Operation K was conceived by the Japanese as a scouting mission to investigate the American recovery efforts from the December 7 attack. However, in order to sow panic with the locals, the planes would bring along some bombs too. Each Kawanishi H8K “Emily” flying boat hefted four 250-kilogram bombs meant for the 1010 dock at Pearl Harbor. In an effort to take advantage of a full moon, the attack was scheduled for March 4, 1942.

Kawanishi H8K flying boat aircraft

A Kawanishi H8K flying boat aircraft, code named “Emily.” This one was photographed in 1944 when a US patrol plane happened upon the Japanese airplane over the Central Pacific. Courtesy of the National Archives.

The mission was a nightmare when it came to the factors of distance, weather, and logistics. The aircraft would have to fly from the Marshall Islands, crossing 1,900 miles of ocean to a remote atoll named French Frigate Shoals. There, the flying boats would land, get fuel from a waiting submarine, and then take off again to cruise southeast for the final 310 miles to O’ahu.

The planned five aircraft to execute Operation K became two; the only long-range “Emily” flying boats available. Submarine I-23, which had been tasked with surfacing off the south shore of O’ahu to give a weather report, had been lost at sea days before, so the pair of attackers went in blind.

The weather over French Frigate Shoals was clear as they made their refueling stop, but as the two aircraft cruised toward O’ahu, the Hawaiian Islands were socked in with clouds. The American forces saw them coming on radar, first over Kauai and later at O’ahu. Curtiss P-40s were scrambled to intercept, but they too had trouble in the pea soup clouds over the island. Simultaneously, the Navy launched PBY patrol planes to look for the Japanese air carriers they mistakenly assumed must be skulking nearby.
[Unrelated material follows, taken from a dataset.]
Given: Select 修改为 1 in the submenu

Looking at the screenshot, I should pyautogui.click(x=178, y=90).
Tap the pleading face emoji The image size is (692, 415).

Lost and separated, the pair of Japanese flying boats made runs on the island individually. Blackout conditions and oppressive weather made it difficult to see the island, let alone a specific repair facility in Pearl Harbor. After taking a fix on the island’s westernmost point, one of the aircraft dropped its bombs into the sea.
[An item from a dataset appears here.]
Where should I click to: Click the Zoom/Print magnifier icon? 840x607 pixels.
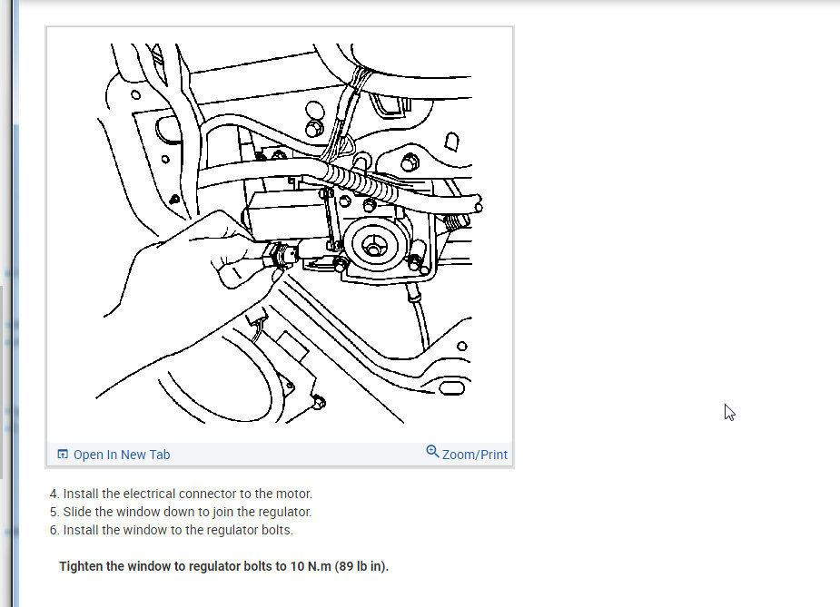432,451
Honolulu’s President Theodore Roosevelt High School

The Japanese risked men and machines for their night mission but got nearly nothing in return. Honolulu’s President Theodore Roosevelt High School has the distinction of surviving an enemy bombing attack. The National WWII Museum, 2021.

The second hit land at least—releasing about eight miles from the target. The bombs came down on the slopes of Tantalus Peak, narrowly missing Honolulu’s Roosevelt High School. The detonations striking the ground 900 feet away shattered windows in the Spanish mission-style school building.
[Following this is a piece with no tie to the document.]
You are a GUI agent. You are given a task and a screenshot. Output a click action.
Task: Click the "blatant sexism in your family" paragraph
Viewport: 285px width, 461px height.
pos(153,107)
Avoiding the searching P-40s, the flying boats headed back towards the Marshalls, with nothing to show for their work but the knowledge that the Japanese flyers had participated in the longest bombing mission in history up to that point.

American forces soon figured out the logistics of the convoluted Japanese attack. Near the end of May 1942, when conditions were right for another sortie, the “Emily” flying boats were scheduled to go back into the skies. Their primary mission was to snoop on the American carriers, guaranteeing they were docked at Pearl Harbor as the Imperial Japanese Navy conducted their takeover of Midway Atoll.

USS Yorktown (CV-5) in drydock at Pearl Harbor Navy Yard on May 29, 1942

The USS Yorktown (CV-5) in drydock at Pearl Harbor Navy Yard on May 29, 1942—the day before Japanese aircraft were scheduled to spy on the whereabouts of the American carrier fleet. The vessel was steaming toward Midway the next day. Courtesy of the National Archives.

When a Japanese submarine scrutinized French Frigate Shoals in preparation for a fueling rendezvous, the crew found many areas mined by the Americans, and then they spotted a pair of US Navy fighting vessels awaiting their arrival. The jig was up.

As a result, the second Operation K mission was aborted before it even began. The whereabouts of the US Navy’s carrier forces would remain a mystery until they were spotted by a scout plane from the Japanese cruiser Tone five days later in the vicinity of Midway.